* Task details *
Could you retype all of the entries below word for word?

**** The input ****

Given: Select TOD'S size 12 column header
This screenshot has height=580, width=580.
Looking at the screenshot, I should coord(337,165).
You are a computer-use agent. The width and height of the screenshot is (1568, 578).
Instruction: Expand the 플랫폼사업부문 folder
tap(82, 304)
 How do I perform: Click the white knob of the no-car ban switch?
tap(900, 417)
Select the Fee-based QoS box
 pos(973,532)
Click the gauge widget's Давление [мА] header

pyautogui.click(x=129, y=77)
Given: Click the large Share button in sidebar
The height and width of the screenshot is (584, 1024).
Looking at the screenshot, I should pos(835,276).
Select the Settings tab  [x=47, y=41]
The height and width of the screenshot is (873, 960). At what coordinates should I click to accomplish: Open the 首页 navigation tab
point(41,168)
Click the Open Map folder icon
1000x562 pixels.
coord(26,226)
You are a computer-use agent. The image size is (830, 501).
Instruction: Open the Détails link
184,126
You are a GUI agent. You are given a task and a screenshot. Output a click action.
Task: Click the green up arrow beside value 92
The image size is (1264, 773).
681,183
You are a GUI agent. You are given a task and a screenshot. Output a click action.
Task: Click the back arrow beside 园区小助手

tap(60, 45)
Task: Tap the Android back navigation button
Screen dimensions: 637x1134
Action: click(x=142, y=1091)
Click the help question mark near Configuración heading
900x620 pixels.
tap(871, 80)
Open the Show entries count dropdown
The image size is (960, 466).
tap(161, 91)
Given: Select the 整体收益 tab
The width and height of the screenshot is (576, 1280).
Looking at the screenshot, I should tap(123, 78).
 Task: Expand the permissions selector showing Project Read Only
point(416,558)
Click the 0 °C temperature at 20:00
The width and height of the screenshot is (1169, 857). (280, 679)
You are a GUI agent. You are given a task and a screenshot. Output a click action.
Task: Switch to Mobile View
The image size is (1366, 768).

****

* Task answer *
Given: Select TOD'S size 12 column header
This screenshot has height=580, width=580.
Looking at the screenshot, I should coord(337,165).
You are a computer-use agent. The width and height of the screenshot is (1568, 578).
Instruction: Expand the 플랫폼사업부문 folder
tap(82, 304)
 How do I perform: Click the white knob of the no-car ban switch?
tap(900, 417)
Select the Fee-based QoS box
 pos(973,532)
Click the gauge widget's Давление [мА] header

pyautogui.click(x=129, y=77)
Given: Click the large Share button in sidebar
The height and width of the screenshot is (584, 1024).
Looking at the screenshot, I should pos(835,276).
Select the Settings tab  [x=47, y=41]
The height and width of the screenshot is (873, 960). At what coordinates should I click to accomplish: Open the 首页 navigation tab
point(41,168)
Click the Open Map folder icon
1000x562 pixels.
coord(26,226)
You are a computer-use agent. The image size is (830, 501).
Instruction: Open the Détails link
184,126
You are a GUI agent. You are given a task and a screenshot. Output a click action.
Task: Click the green up arrow beside value 92
The image size is (1264, 773).
681,183
You are a GUI agent. You are given a task and a screenshot. Output a click action.
Task: Click the back arrow beside 园区小助手

tap(60, 45)
Task: Tap the Android back navigation button
Screen dimensions: 637x1134
Action: click(x=142, y=1091)
Click the help question mark near Configuración heading
900x620 pixels.
tap(871, 80)
Open the Show entries count dropdown
The image size is (960, 466).
tap(161, 91)
Given: Select the 整体收益 tab
The width and height of the screenshot is (576, 1280).
Looking at the screenshot, I should tap(123, 78).
 Task: Expand the permissions selector showing Project Read Only
point(416,558)
Click the 0 °C temperature at 20:00
The width and height of the screenshot is (1169, 857). (280, 679)
You are a GUI agent. You are given a task and a screenshot. Output a click action.
Task: Switch to Mobile View
The image size is (1366, 768).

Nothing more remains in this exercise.